InGalera İtalyanca sokak dilinde “in prison/cezaevinde” demek.

Cezaevi de zaten yemek yediğiniz restorantın hemen yanındaki binada.

Sizi kapıda şık giyimli, güleryüzlü kapı görevlileri karşılıyor. Yemek siparişlerinizi alıp titizlikle servis eden garsonlar etrafta geziyor.

Burada gördüğünüz çalışanların hepsi cezaevinde yatan mahkumlardan oluşuyor.

 

Üstelik öyle sıradan roller değil, personel, şef, şef garson gibi önemli görevler üstleniyorlar. Maaşlı ve sigortalı şekilde çalışıyorlar.

Düzenli istihdam ve mesleki eğitimlerle müşterilere nasıl servis yapılacağını ve hizmet verileceğini öğreniyorlar.

Burası InGalera.

Cezaevindeki tutukluların çalıştığı restorant.

Amaç; Cezaevindeki tutukluların toplumla yeniden bütünleşmesine hizmet etmek. Cezalandırıcı olmak yerine sosyal rehabilitasyonu sağlamak.

Bu sadece kapalı kapılar ardında kişisel bir rehabilitasyon aktivitesi olarak kalmıyor, daha da ötesinde hapishaneden şehire uzanan toplumsal bir faydası var: Tutukluların ve toplumun geleceği. Cezası biten kişilerin sosyal hayata tekrar döndüklerinde hayatlarını devam ettirebilmelerini sağlayabilmek için başlatılmış bir sosyal kooperatif.

İtalya’da hapishanede yatıp çıktıktan sonra tıpkı Türkiye’deki gibi sabıka kaydından dolayı kişilerin iş bulmaları oldukça zor. Bu da daha önce suç işlemiş birini tekrar suça yönlendirebilecek olması açısından toplum için ciddi bir tehlike unsuru yaratabiliyor.

Catering’den Restorant’a

İtalya yıllarca cezaevi sisteminde, cezayı ve rehabiliteyi dengelemek için uğraşmış, küçük suçlar için farklı alternatif kanunlar çıkarmış.

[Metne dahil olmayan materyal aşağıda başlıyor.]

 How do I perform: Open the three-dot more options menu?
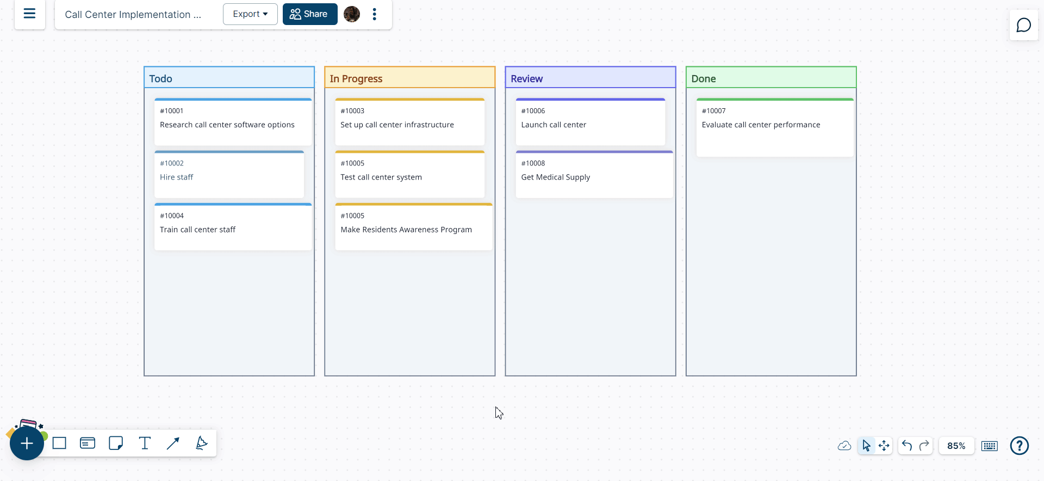point(374,14)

Ancak olay suçluları daha iyi rehabilite etmek ve tekrar suç işleme oranını en aza indirme konusuna geldiğinde sorunlar yaşanmaya devam etmiş. Yapılan uygulamalardan biri de orta emniyetli cezaevlerinde tutukluların gün içinde binada, tesiste dolaşmalarına izin vermek olmuş.

Ancak bu uygulama da, suçluların ne bugününe ne yarınına yardımcı olmadığı için bir işe yaramamış. Avrupa İnsan Hakları Mahkemesi sistemi düzeltmeleri için ülkeyi uyarınca farklı uygulama yollarına gidilmiş. Bu uygulamalara öncülük eden ilk cezaevi de Bollate Cezaevi olmuş.

_DSC5904

 

Burada bir kadının parmağı var: Silvia Polleri. 22 yılını anaokulu öğretmenliğiyle geçirdikten sonra kendini catering işinde buluyor. Daha sonra mahkumlara yardım için catering sosyal kooperatifi kuruyor.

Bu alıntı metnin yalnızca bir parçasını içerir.